TASK BRIEF.
Starting at the line that contains "408x185 pixels.", copy every line through the end of the records below exactly as written, leaving out pictures.

DATA EXCERPTS.

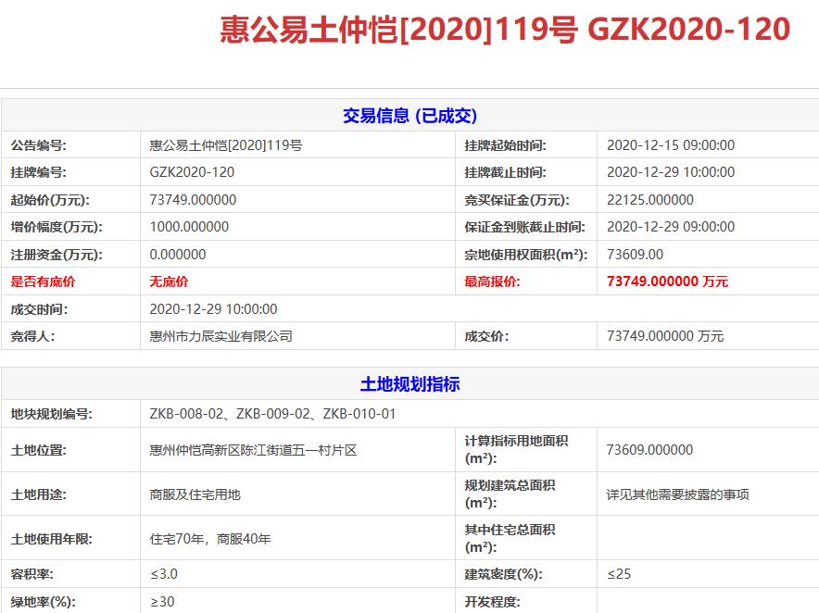Click the red 无底价 text
Image resolution: width=819 pixels, height=613 pixels.
coord(169,281)
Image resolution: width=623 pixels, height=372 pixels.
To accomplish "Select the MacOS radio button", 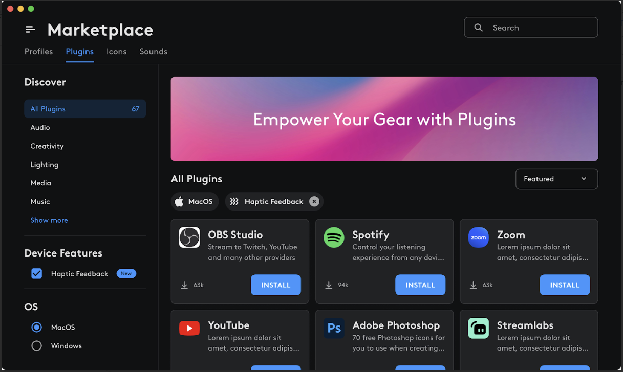I will 36,327.
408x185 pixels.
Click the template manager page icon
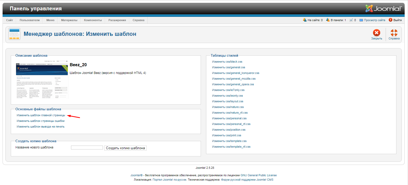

TASK RESPONSE.
408x185 pixels.
Click the template manager page icon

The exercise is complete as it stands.